━━━━━ MATERIALS PROVIDED

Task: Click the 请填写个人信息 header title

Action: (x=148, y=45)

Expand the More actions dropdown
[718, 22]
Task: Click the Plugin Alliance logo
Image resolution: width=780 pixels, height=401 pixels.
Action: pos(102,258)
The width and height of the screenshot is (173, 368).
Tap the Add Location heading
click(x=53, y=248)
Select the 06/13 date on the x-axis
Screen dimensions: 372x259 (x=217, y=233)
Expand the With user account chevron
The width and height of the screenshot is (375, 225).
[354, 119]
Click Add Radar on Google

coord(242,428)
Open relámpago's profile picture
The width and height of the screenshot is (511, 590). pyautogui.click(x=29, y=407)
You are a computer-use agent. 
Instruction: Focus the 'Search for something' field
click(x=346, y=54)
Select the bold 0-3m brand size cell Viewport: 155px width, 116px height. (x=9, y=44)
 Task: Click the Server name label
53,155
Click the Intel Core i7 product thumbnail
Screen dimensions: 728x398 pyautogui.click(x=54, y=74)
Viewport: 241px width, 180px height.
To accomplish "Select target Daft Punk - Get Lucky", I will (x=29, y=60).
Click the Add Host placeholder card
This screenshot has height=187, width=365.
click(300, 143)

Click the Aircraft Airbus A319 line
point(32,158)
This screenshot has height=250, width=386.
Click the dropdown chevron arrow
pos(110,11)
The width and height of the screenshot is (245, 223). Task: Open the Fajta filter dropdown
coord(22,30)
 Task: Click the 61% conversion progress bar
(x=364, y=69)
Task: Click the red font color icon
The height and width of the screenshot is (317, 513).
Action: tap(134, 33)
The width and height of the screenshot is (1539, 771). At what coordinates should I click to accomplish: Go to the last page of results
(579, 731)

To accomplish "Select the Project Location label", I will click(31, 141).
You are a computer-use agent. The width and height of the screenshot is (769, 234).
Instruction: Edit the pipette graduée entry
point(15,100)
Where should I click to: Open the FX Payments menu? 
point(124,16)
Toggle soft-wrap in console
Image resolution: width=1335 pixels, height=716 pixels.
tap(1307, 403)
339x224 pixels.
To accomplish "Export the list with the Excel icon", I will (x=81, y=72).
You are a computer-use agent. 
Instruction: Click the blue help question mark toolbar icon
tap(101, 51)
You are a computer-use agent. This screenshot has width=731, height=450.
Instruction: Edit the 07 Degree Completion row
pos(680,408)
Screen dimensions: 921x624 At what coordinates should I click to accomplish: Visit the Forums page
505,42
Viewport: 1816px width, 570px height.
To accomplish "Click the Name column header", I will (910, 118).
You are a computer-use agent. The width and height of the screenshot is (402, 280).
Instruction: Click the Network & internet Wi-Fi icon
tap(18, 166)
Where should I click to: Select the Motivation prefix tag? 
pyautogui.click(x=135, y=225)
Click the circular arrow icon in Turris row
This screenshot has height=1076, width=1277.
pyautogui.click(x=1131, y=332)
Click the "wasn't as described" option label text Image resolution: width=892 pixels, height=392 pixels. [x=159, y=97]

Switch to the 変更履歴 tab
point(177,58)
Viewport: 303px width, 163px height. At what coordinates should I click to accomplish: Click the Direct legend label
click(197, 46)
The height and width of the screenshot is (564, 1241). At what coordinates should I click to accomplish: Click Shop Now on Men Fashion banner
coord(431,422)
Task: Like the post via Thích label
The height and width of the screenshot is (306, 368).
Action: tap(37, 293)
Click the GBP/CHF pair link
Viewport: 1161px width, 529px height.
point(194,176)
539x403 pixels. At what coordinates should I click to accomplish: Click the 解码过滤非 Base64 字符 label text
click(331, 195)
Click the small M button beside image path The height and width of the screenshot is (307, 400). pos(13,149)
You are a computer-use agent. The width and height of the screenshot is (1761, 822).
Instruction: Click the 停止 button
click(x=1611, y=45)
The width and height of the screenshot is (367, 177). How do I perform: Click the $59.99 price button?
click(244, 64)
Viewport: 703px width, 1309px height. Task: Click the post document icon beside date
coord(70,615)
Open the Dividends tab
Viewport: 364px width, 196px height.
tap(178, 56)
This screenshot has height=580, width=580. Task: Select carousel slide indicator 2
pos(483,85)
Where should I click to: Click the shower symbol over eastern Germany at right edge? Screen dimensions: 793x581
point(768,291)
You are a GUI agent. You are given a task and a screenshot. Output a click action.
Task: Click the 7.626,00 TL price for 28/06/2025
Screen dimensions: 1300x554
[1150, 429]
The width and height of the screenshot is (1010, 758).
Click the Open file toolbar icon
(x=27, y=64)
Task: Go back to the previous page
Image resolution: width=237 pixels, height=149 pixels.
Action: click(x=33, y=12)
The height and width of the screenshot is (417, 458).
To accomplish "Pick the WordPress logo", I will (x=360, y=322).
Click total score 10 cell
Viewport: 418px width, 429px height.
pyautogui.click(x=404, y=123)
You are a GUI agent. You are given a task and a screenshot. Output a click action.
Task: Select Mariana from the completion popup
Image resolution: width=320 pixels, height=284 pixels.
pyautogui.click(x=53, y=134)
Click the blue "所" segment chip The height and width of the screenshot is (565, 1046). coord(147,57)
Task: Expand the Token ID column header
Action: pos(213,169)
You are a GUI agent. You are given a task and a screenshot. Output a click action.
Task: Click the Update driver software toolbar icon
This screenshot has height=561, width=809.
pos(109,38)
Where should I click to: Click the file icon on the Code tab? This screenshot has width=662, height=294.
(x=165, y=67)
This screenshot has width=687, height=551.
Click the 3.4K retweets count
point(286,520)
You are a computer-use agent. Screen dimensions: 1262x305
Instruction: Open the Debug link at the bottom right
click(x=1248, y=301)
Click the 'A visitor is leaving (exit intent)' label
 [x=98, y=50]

━━━━━━━━━━

> _TASK OBJECTIVE_: With nothing left out, copy every record exactly.

> _YOUR RESPONSE_:
Task: Click the 请填写个人信息 header title

Action: (x=148, y=45)

Expand the More actions dropdown
[718, 22]
Task: Click the Plugin Alliance logo
Image resolution: width=780 pixels, height=401 pixels.
Action: pos(102,258)
The width and height of the screenshot is (173, 368).
Tap the Add Location heading
click(x=53, y=248)
Select the 06/13 date on the x-axis
Screen dimensions: 372x259 (x=217, y=233)
Expand the With user account chevron
The width and height of the screenshot is (375, 225).
[354, 119]
Click Add Radar on Google

coord(242,428)
Open relámpago's profile picture
The width and height of the screenshot is (511, 590). pyautogui.click(x=29, y=407)
You are a computer-use agent. 
Instruction: Focus the 'Search for something' field
click(x=346, y=54)
Select the bold 0-3m brand size cell Viewport: 155px width, 116px height. (x=9, y=44)
 Task: Click the Server name label
53,155
Click the Intel Core i7 product thumbnail
Screen dimensions: 728x398 pyautogui.click(x=54, y=74)
Viewport: 241px width, 180px height.
To accomplish "Select target Daft Punk - Get Lucky", I will (x=29, y=60).
Click the Add Host placeholder card
This screenshot has height=187, width=365.
click(300, 143)

Click the Aircraft Airbus A319 line
point(32,158)
This screenshot has height=250, width=386.
Click the dropdown chevron arrow
pos(110,11)
The width and height of the screenshot is (245, 223). Task: Open the Fajta filter dropdown
coord(22,30)
 Task: Click the 61% conversion progress bar
(x=364, y=69)
Task: Click the red font color icon
The height and width of the screenshot is (317, 513).
Action: tap(134, 33)
The width and height of the screenshot is (1539, 771). At what coordinates should I click to accomplish: Go to the last page of results
(579, 731)

To accomplish "Select the Project Location label", I will click(31, 141).
You are a computer-use agent. The width and height of the screenshot is (769, 234).
Instruction: Edit the pipette graduée entry
point(15,100)
Where should I click to: Open the FX Payments menu? 
point(124,16)
Toggle soft-wrap in console
Image resolution: width=1335 pixels, height=716 pixels.
tap(1307, 403)
339x224 pixels.
To accomplish "Export the list with the Excel icon", I will (x=81, y=72).
You are a computer-use agent. 
Instruction: Click the blue help question mark toolbar icon
tap(101, 51)
You are a computer-use agent. This screenshot has width=731, height=450.
Instruction: Edit the 07 Degree Completion row
pos(680,408)
Screen dimensions: 921x624 At what coordinates should I click to accomplish: Visit the Forums page
505,42
Viewport: 1816px width, 570px height.
To accomplish "Click the Name column header", I will (910, 118).
You are a computer-use agent. The width and height of the screenshot is (402, 280).
Instruction: Click the Network & internet Wi-Fi icon
tap(18, 166)
Where should I click to: Select the Motivation prefix tag? 
pyautogui.click(x=135, y=225)
Click the circular arrow icon in Turris row
This screenshot has height=1076, width=1277.
pyautogui.click(x=1131, y=332)
Click the "wasn't as described" option label text Image resolution: width=892 pixels, height=392 pixels. [x=159, y=97]

Switch to the 変更履歴 tab
point(177,58)
Viewport: 303px width, 163px height. At what coordinates should I click to accomplish: Click the Direct legend label
click(197, 46)
The height and width of the screenshot is (564, 1241). At what coordinates should I click to accomplish: Click Shop Now on Men Fashion banner
coord(431,422)
Task: Like the post via Thích label
The height and width of the screenshot is (306, 368).
Action: tap(37, 293)
Click the GBP/CHF pair link
Viewport: 1161px width, 529px height.
point(194,176)
539x403 pixels. At what coordinates should I click to accomplish: Click the 解码过滤非 Base64 字符 label text
click(331, 195)
Click the small M button beside image path The height and width of the screenshot is (307, 400). pos(13,149)
You are a computer-use agent. The width and height of the screenshot is (1761, 822).
Instruction: Click the 停止 button
click(x=1611, y=45)
The width and height of the screenshot is (367, 177). How do I perform: Click the $59.99 price button?
click(244, 64)
Viewport: 703px width, 1309px height. Task: Click the post document icon beside date
coord(70,615)
Open the Dividends tab
Viewport: 364px width, 196px height.
tap(178, 56)
This screenshot has height=580, width=580. Task: Select carousel slide indicator 2
pos(483,85)
Where should I click to: Click the shower symbol over eastern Germany at right edge? Screen dimensions: 793x581
point(768,291)
You are a GUI agent. You are given a task and a screenshot. Output a click action.
Task: Click the 7.626,00 TL price for 28/06/2025
Screen dimensions: 1300x554
[1150, 429]
The width and height of the screenshot is (1010, 758).
Click the Open file toolbar icon
(x=27, y=64)
Task: Go back to the previous page
Image resolution: width=237 pixels, height=149 pixels.
Action: click(x=33, y=12)
The height and width of the screenshot is (417, 458).
To accomplish "Pick the WordPress logo", I will (x=360, y=322).
Click total score 10 cell
Viewport: 418px width, 429px height.
pyautogui.click(x=404, y=123)
You are a GUI agent. You are given a task and a screenshot. Output a click action.
Task: Select Mariana from the completion popup
Image resolution: width=320 pixels, height=284 pixels.
pyautogui.click(x=53, y=134)
Click the blue "所" segment chip The height and width of the screenshot is (565, 1046). coord(147,57)
Task: Expand the Token ID column header
Action: pos(213,169)
You are a GUI agent. You are given a task and a screenshot. Output a click action.
Task: Click the Update driver software toolbar icon
This screenshot has height=561, width=809.
pos(109,38)
Where should I click to: Click the file icon on the Code tab? This screenshot has width=662, height=294.
(x=165, y=67)
This screenshot has width=687, height=551.
Click the 3.4K retweets count
point(286,520)
You are a computer-use agent. Screen dimensions: 1262x305
Instruction: Open the Debug link at the bottom right
click(x=1248, y=301)
Click the 'A visitor is leaving (exit intent)' label
 [x=98, y=50]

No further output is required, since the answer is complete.